Congresso EAN: O uso de aparelhos auditivos está associado a um risco 23% menor de demência em pessoas com epilepsia e perda auditiva
AGÊNCIA DE COMUNICAÇÃO Conteúdo de responsabilidade da empresa 26 de junho de 2026
A perda auditiva é amplamente reconhecida como o maior fator de risco modificável para demência. No entanto, se os aparelhos auditivos podem reduzir o risco de demência permanece debatido.
Para explorar isso, pesquisadores do Hospital Universitário de Zurique e da Universidade de Liverpool analisaram registros eletrônicos de saúde de mais de 250 milhões de pacientes na rede TriNetX.
Eles compararam adultos com perda auditiva que usavam aparelhos auditivos com adultos que não usavam. A análise incluiu a população geral de perda auditiva, bem como pessoas que vivem com epilepsia, acidente vascular cerebral, diabetes tipo 2, doença renal crônica, insuficiência cardíaca, enxaqueca e osteoartrite.
Não foi encontrada associação significativa entre o uso de aparelhos auditivos e o risco de demência na população geral com perda auditiva, nem entre pessoas com acidente vascular cerebral, enxaqueca, diabetes tipo 2, doença renal crônica, insuficiência cardíaca ou osteoartrite.
No entanto, entre adultos com epilepsia e perda auditiva, o uso de aparelhos auditivos foi associado a um risco 23% menor de demência. Isso correspondeu a uma redução absoluta do risco de 2,7 pontos percentuais ao longo de cinco anos, o equivalente a um caso a menos de demência para cada 37 pessoas que usam aparelhos auditivos.
Os pesquisadores acreditam que as descobertas podem ser explicadas por diferenças na reserva cognitiva – a capacidade do cérebro de continuar funcionando efetivamente, apesar das mudanças relacionadas à idade ou dos danos causados por doenças.

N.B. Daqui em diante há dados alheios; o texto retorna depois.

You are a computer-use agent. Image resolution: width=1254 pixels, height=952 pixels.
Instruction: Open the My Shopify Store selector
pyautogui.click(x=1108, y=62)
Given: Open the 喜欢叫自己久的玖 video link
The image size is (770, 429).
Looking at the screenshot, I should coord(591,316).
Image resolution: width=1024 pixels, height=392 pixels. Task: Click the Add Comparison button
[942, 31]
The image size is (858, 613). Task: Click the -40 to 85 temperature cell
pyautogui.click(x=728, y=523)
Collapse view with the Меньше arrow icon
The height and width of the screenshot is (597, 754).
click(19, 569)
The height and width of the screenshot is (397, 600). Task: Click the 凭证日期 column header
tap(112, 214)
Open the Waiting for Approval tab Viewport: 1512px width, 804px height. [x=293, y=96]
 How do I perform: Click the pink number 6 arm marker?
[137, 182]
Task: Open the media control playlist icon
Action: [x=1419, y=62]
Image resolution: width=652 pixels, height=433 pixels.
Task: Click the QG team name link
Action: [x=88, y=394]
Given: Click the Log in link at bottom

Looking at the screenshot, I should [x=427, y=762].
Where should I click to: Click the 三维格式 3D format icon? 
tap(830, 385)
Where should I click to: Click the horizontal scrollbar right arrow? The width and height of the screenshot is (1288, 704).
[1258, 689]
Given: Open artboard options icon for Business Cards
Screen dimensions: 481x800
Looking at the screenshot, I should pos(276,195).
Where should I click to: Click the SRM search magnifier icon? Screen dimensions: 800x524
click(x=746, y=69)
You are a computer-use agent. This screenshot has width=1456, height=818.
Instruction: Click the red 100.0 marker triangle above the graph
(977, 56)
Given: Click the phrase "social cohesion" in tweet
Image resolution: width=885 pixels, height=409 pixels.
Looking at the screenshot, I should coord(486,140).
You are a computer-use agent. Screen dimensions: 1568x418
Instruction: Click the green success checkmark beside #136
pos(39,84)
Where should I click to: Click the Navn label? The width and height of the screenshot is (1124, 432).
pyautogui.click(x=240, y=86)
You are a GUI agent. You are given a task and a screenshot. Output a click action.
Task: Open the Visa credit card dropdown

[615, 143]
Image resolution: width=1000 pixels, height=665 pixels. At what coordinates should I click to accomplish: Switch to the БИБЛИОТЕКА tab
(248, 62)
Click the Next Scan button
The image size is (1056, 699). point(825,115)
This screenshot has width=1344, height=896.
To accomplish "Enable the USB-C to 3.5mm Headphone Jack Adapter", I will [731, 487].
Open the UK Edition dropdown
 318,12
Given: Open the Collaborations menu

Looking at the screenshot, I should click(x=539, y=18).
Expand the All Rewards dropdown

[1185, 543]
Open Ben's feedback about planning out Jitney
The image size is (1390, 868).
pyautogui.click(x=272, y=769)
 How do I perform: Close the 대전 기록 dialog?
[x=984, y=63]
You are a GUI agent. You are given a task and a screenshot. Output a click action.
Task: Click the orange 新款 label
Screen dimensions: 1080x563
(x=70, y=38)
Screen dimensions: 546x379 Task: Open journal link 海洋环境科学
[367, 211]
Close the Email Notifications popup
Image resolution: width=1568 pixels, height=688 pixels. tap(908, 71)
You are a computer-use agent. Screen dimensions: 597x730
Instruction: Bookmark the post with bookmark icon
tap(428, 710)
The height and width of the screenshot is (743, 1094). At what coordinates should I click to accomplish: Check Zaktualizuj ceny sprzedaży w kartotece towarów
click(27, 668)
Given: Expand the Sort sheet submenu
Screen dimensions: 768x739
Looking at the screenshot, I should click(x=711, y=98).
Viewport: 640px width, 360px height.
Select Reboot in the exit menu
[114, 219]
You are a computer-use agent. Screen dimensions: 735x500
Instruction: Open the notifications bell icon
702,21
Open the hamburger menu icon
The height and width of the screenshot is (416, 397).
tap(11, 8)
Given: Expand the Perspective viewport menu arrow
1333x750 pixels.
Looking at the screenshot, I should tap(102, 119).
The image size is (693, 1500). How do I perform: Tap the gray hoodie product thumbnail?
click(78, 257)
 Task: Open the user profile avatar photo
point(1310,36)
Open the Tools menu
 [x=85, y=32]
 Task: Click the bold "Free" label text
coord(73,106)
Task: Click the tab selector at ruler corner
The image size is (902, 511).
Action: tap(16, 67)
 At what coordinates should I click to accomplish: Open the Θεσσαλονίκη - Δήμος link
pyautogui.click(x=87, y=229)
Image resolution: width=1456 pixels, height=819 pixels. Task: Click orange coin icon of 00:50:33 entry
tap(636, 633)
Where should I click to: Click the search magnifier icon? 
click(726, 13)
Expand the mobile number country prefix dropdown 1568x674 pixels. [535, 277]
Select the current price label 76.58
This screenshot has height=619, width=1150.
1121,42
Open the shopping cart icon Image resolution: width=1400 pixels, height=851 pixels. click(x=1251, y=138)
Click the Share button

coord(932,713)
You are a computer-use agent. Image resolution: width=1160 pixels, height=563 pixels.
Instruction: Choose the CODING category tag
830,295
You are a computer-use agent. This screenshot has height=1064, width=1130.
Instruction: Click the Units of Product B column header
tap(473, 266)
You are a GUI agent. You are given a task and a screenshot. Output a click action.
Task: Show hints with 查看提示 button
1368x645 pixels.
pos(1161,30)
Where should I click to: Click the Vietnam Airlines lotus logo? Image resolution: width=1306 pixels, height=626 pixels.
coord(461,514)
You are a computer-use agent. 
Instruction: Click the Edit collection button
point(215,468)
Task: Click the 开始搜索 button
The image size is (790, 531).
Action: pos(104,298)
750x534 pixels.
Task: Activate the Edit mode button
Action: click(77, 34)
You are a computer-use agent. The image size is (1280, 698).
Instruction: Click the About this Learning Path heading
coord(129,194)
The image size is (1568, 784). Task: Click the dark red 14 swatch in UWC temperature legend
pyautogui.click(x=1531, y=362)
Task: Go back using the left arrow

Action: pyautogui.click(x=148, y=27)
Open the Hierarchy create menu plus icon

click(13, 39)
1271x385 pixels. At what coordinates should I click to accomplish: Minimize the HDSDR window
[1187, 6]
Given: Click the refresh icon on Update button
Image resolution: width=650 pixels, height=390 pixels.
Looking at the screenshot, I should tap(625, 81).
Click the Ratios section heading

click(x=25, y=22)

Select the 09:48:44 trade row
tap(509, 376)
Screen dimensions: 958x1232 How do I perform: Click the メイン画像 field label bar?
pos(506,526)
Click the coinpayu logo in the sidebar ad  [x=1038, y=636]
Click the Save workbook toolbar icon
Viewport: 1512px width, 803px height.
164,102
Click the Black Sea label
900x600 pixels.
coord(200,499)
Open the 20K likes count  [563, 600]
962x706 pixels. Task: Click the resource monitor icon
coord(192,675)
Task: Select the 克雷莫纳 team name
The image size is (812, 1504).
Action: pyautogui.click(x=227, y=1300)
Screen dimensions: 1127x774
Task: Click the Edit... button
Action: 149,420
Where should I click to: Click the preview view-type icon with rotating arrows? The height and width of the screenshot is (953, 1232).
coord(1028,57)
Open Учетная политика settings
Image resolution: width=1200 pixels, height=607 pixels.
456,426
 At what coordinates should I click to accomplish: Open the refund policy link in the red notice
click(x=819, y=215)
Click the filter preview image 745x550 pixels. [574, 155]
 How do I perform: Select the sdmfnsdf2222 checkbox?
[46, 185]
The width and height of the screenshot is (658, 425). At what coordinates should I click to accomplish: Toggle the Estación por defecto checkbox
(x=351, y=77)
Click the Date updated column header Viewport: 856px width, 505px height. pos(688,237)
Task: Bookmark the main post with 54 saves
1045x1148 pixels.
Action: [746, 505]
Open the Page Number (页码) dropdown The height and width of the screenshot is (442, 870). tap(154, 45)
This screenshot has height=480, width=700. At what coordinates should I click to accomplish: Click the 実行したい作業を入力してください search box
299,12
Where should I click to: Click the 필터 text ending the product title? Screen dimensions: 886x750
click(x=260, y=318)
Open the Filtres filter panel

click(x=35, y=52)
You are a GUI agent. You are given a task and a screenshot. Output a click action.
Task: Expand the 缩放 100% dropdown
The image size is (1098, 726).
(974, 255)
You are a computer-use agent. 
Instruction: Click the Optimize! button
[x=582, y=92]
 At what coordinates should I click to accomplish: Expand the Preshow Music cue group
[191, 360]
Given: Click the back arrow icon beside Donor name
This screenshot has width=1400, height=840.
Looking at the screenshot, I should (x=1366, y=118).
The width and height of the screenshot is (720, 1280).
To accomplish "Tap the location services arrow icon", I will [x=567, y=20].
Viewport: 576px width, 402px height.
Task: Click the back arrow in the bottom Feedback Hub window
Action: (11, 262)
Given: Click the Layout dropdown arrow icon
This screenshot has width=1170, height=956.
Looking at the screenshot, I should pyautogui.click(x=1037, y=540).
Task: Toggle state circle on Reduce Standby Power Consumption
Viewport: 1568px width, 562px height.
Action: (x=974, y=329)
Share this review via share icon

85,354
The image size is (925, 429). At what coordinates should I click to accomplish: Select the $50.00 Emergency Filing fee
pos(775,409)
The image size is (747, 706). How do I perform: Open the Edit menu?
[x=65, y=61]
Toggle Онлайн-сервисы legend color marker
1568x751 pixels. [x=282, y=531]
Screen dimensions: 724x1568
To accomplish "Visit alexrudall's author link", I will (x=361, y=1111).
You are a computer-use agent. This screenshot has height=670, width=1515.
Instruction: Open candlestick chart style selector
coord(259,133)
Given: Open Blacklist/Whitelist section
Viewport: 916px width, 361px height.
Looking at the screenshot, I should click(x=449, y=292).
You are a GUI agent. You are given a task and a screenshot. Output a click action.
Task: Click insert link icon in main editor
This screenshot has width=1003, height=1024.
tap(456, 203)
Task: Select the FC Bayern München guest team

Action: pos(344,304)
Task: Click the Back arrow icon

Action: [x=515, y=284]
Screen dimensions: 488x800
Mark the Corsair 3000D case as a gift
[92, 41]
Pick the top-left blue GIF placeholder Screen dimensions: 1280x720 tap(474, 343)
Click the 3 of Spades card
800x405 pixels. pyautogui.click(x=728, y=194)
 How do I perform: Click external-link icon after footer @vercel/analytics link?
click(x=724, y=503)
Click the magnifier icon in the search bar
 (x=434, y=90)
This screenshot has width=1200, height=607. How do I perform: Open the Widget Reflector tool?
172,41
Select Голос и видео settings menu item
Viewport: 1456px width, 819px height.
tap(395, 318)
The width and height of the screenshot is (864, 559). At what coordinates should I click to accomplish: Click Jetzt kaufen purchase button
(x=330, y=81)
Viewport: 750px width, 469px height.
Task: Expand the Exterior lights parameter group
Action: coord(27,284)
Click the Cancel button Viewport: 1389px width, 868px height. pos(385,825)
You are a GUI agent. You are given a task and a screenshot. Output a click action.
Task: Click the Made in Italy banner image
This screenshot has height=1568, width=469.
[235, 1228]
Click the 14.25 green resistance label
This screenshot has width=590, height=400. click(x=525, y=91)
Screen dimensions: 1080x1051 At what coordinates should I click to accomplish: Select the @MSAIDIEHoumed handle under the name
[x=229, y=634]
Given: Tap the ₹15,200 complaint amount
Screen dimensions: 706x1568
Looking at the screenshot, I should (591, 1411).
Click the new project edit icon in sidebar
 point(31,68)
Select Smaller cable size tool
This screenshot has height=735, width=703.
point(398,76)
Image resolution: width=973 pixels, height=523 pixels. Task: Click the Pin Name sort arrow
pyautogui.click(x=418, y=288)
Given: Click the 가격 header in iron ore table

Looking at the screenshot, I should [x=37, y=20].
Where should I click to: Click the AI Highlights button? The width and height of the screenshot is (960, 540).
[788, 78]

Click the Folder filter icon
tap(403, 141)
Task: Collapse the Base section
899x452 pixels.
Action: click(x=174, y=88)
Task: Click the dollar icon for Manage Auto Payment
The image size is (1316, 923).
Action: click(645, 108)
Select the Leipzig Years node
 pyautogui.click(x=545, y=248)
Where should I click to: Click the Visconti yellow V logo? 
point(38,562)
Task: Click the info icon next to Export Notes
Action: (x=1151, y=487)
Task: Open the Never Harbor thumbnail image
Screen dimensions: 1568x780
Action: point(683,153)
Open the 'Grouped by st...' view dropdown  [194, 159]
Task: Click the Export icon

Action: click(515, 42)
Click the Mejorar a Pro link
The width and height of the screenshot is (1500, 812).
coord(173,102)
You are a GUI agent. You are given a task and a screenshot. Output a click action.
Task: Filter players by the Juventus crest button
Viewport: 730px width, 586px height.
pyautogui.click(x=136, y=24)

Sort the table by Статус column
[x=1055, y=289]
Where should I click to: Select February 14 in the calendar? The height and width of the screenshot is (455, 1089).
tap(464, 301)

A autora principal, Dra. Carolina Ferreira-Atuesta, explicou: “A maioria das pessoas com perda auditiva tem reserva cognitiva suficiente para absorver o esforço extra causado pela deficiência auditiva, portanto, corrigi-la pode não ter um grande efeito no risco de demência. A epilepsia é diferente porque a reserva cognitiva muitas vezes já está reduzida, o que significa que a remoção de uma fonte adicional de tensão pode ter um impacto maior.”
“Há várias razões biologicamente plausíveis pelas quais podemos ver esse efeito na epilepsia. A condição está associada ao declínio cognitivo acelerado, a epilepsia do lobo temporal afeta áreas do cérebro envolvidas na audição e alguns medicamentos anticonvulsivos podem piorar a audição “, acrescentou o Dr. Ferreira-Atuesta.
Os resultados têm implicações importantes para a prática clínica, de acordo com os pesquisadores. Como as pessoas com epilepsia já estão em contato regular com os serviços de saúde, as avaliações auditivas podem ser prontamente incorporadas aos cuidados de rotina.